I'm really tossing around the idea of making a getting Nebbiolo grapes and making a Barolo wine as well.
 
I'm making 2 gallons of red muscadine wine from vines I planted 4 years ago. I'm planting 2 more vines this fall and hope to double or triple my wine production in the coming years. I'm still a newby (only my second year of wine making) but I've learned a lot on this site.
 
A half ton sounds like a lot, but it will give me approx 70 gallons, plus approx 25 - 30 gallons of 2nd run.
I used to make 6 gallon batches, this would give me about 2.5 cases, but once you start bringing a bottle or two to a party, or opening a few bottles a week with dinner, it didn't last very long, especially after aging the wine for a year to a year and a half in barrels.

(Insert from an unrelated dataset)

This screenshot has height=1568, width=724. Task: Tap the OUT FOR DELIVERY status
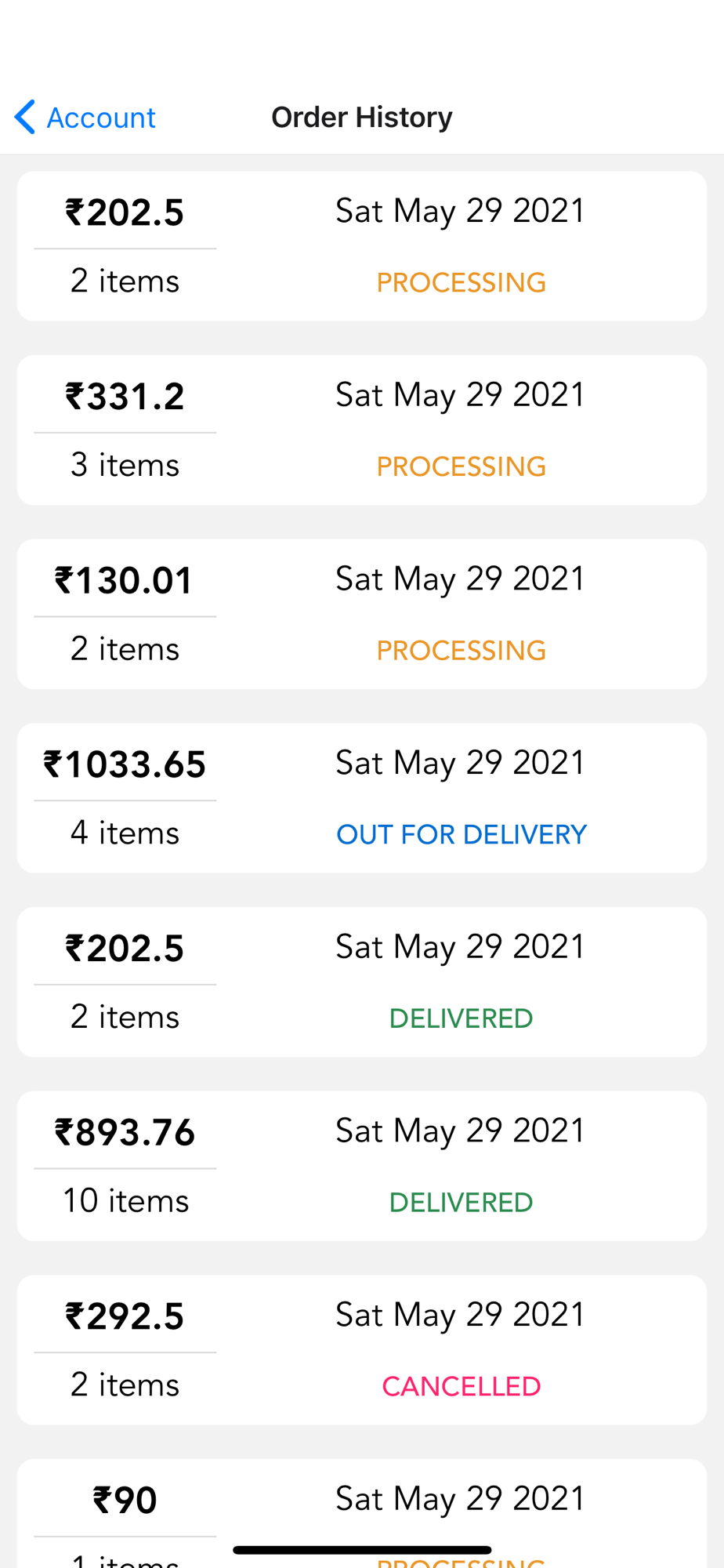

Now the smallest batch I'll make is 7 lugs, this makes 17.5 gallons, enough to fill a 50 liter barrel and have plenty for topping off.
The 2nd run allows me to have a decent wine a little sooner.
 
I've been stocking up for winter winemaking to stave off the cabin fever.

Niagra/raisin with a concord seconds wine, concord pyment port, lots of strawberry, probably more blueberry, and I have about 3 gallons of honey left for mead.

Just started a cherry and a black braggot, about to bottle some chardonnay and pinot noir for holiday gifts.
 
I don't have room to increase my production much beyond my current 2 gallons a year (nor do I have the muscadine production yet). But I'll soon be an empty nester. May turn the spare bath and bedroom into my personal winery.
 
Mostly kits for me.
Bottled so far, Island Mist pomegranate zinfandel, WE moscato, both 6 gallon batches, 4 master vintner 1 gallon batches, chardonnay, cabernet sauvignon, pinot noir and merlot.
Clearing and bottling soon, WE pink moscato and WE Argentine malbec (just racked the malbec today) Secondary I have 5 gallons of skeeter pee and 2 1 gallon batches of concord grape wine (1 from Welches 100% concord juice and 1 from R.W Knudsen simply concord juice)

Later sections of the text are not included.